WiseUp Winnipeg pulled the pin on its legal challenge to photo radar Friday in a sudden move that stunned courtroom observers, but opened the door for their case to end up in a higher court.
It was planned to be a day of duelling expert testimony on whether a camera unit at Grant Avenue and Nathaniel Street inaccurately records speeds due to interference from metal sign poles, but that didn't happen.
Instead, WiseUp folded its cards after magistrate Lori Nelson laid down the ground rules on how things should proceed, in the process denying two requests by WiseUp's lawyer, Kerry Unruh. Unruh acts for Michael Ruiz, whose vehicle was snapped by a photo- radar camera at Grant and Nathaniel on Oct. 12, 2011 going 67 kilometres per hour in the 50 km/h zone.
Unruh wanted to adjourn the ticket trial to give WiseUp's expert witness Ken Sontag more time to review material supplied by the Crown about the camera setup at the corner outside Grant Park High School.

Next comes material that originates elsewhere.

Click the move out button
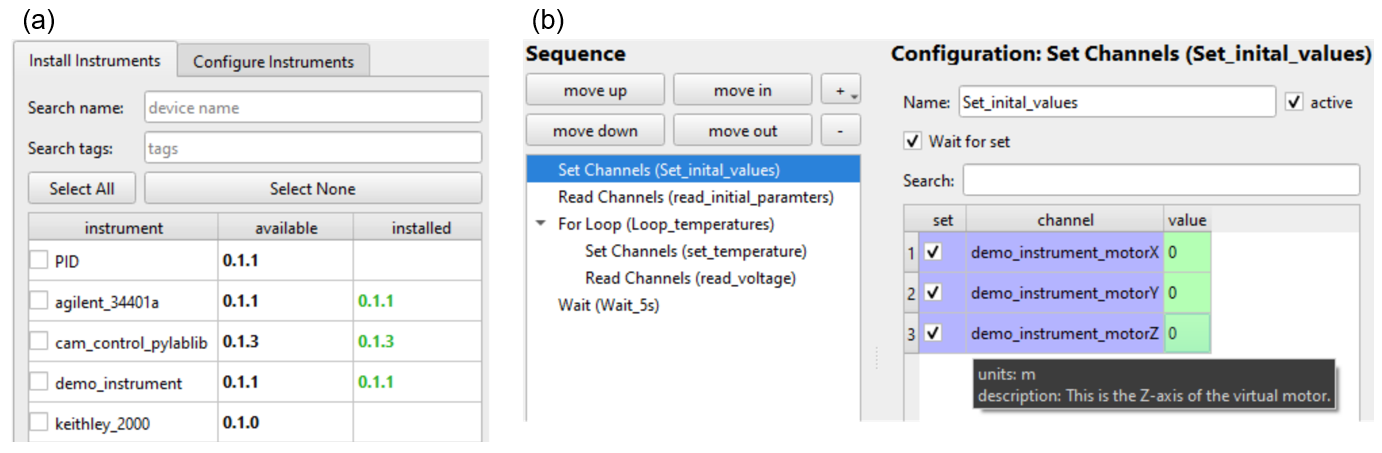Viewport: 1382px width, 453px height. coord(742,130)
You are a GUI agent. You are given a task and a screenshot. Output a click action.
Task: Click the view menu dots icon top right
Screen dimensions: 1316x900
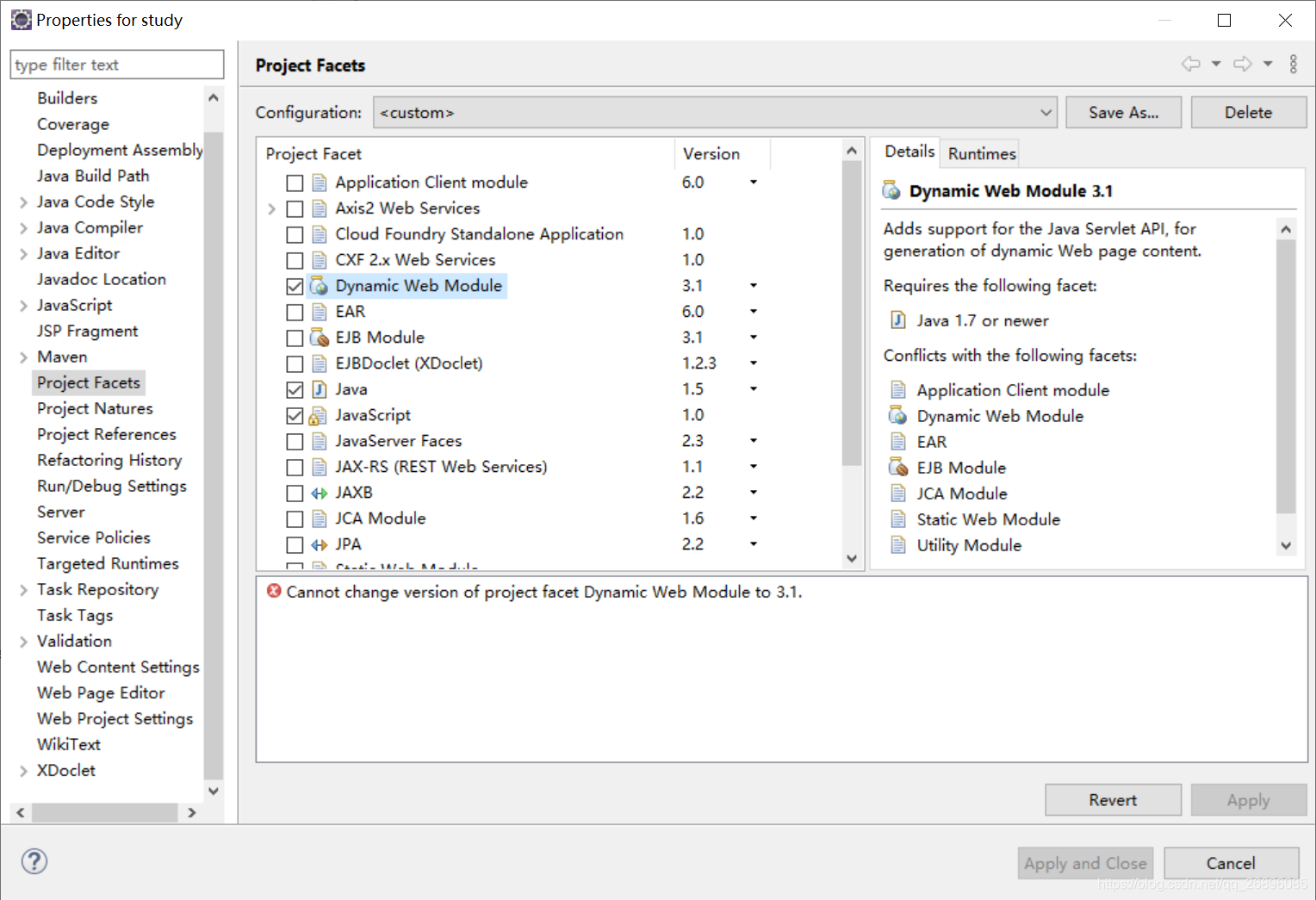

Unruh said WiseUp only got the information about nine days before the trial when it should have had it 30 days before the trial started.
Unruh also asked for police to hand over the manual police use in setting up and deploying photo radar. Previous requests by WiseUp for the manual have been denied.
In denying the requests, Nelson sided with Crown attorney John Barr that under the law, it was not the court or the Crown's job to help prepare Sontag if he claims to be an expert witness.
With those two decisions, WiseUp's Todd Dube, an outspoken critic of the city's photo-enforcement program, said the group decided to end the challenge in order to appeal Nelson's decision in Court of Queen's Bench.
It meant Ruiz was found guilty and was given 90 days to pay a $266.75 fine.
Ruiz said the abrupt end to his case -- which started in March -- was not a bitter pill because he plans to appeal to get another day in court.
"There are two simple errors that will easily be overturned on an appeal," Dube added, saying the group has two other cases lined up to challenge the Grant and Nathaniel camera. "We're going to be right back in here and take a proper run at it."
Controversy over the camera was raised a year ago just after police placed the camera near the Grant Park intersection. Dozens of drivers complained the tickets they received were incorrect because the distance from the intersection to the camera unit was too short for them to reach such speeds.
Manitoba's Justice Department has recruited Dutch scientist Ted Janssen, a senior adviser at Gatsometer BV (the company that manufactures the photo-radar equipment used by city police), and University of Manitoba Prof. Lotfollah Shafai, an expert in electromagnetic modelling, to give evidence the Grant and Nathaniel camera setup produces accurate speed readings.
Both were in court on Friday. WiseUp's decision meant neither testified.